▶ Records supplied:
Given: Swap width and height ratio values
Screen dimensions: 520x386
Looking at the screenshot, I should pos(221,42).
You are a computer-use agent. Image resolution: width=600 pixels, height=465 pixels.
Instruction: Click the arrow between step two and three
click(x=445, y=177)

▶ Your assignment: Within the data above, pick out all lines holding the word "height".

▶ Task output:
Given: Swap width and height ratio values
You are a computer-use agent. Image resolution: width=600 pixels, height=465 pixels.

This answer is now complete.